Quote the lines of the records below word for word, from the line containing "Open the messaging chat bubble icon" through the line containing "coord(932,136)", both included. Leave out the pictures.

## Records for the exercise
········

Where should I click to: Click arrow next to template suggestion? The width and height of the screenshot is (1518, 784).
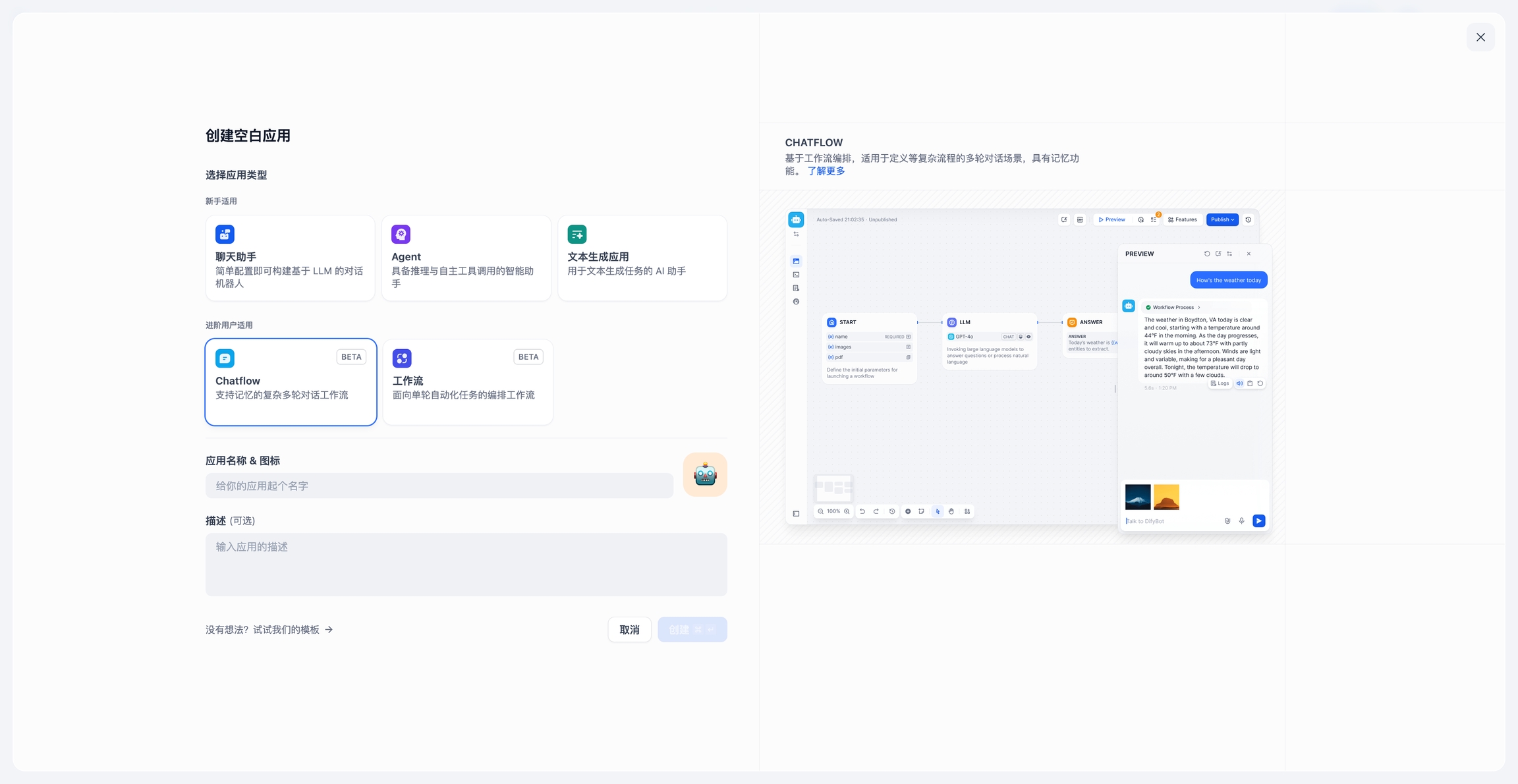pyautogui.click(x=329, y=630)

········

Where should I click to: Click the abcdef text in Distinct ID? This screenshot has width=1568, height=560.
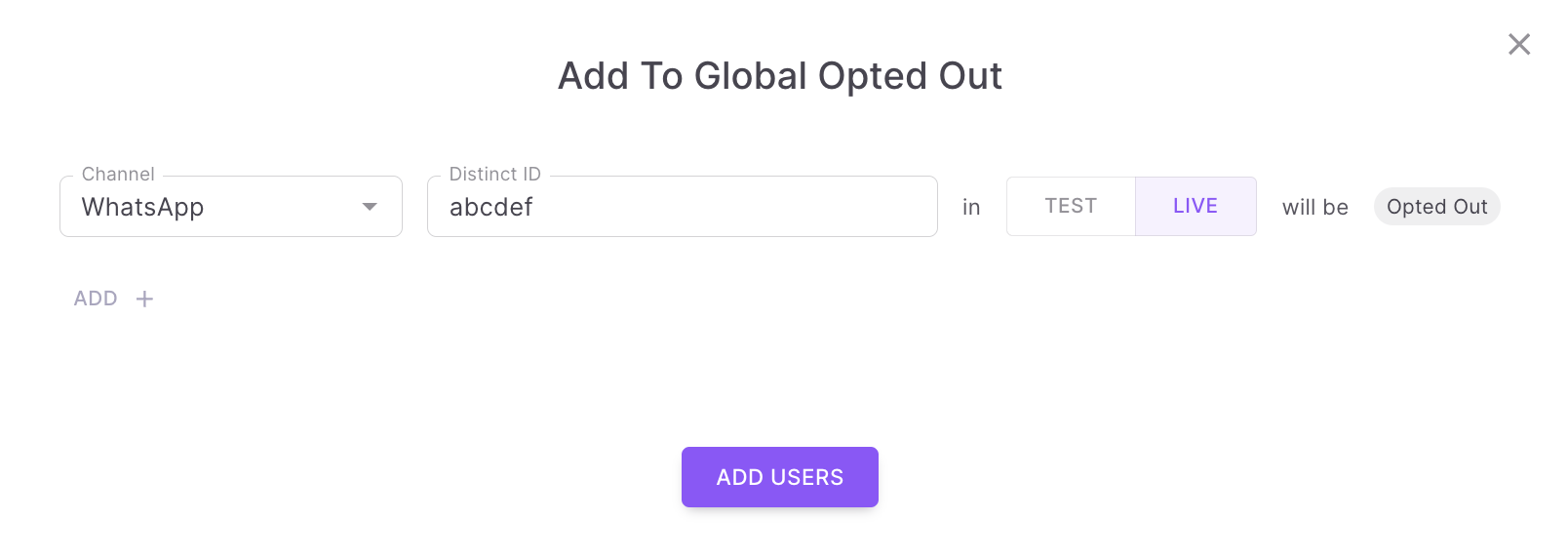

········

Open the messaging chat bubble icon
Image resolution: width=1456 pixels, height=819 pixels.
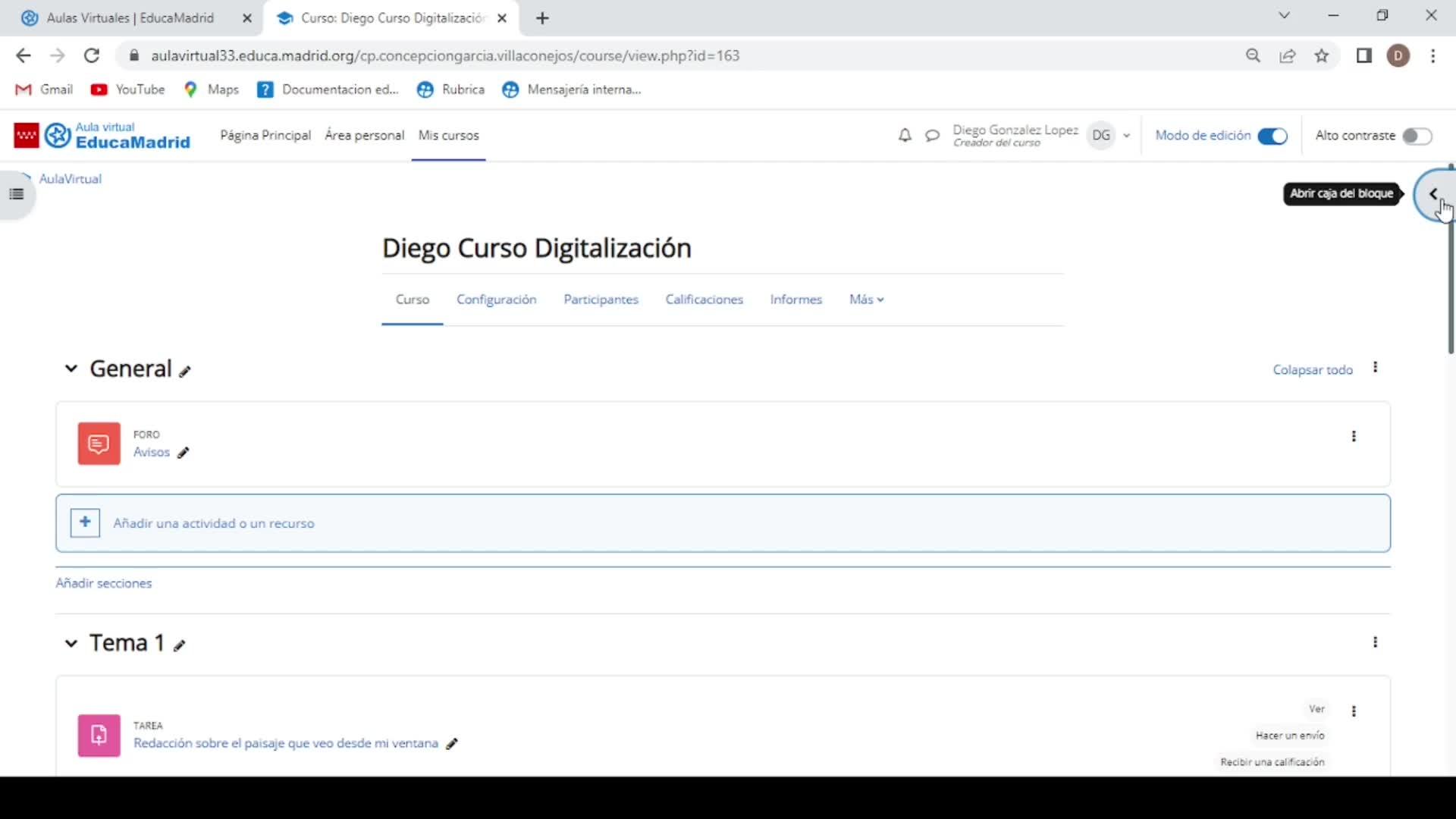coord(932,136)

········

## Solution below
Open the messaging chat bubble icon
Image resolution: width=1456 pixels, height=819 pixels.
coord(932,136)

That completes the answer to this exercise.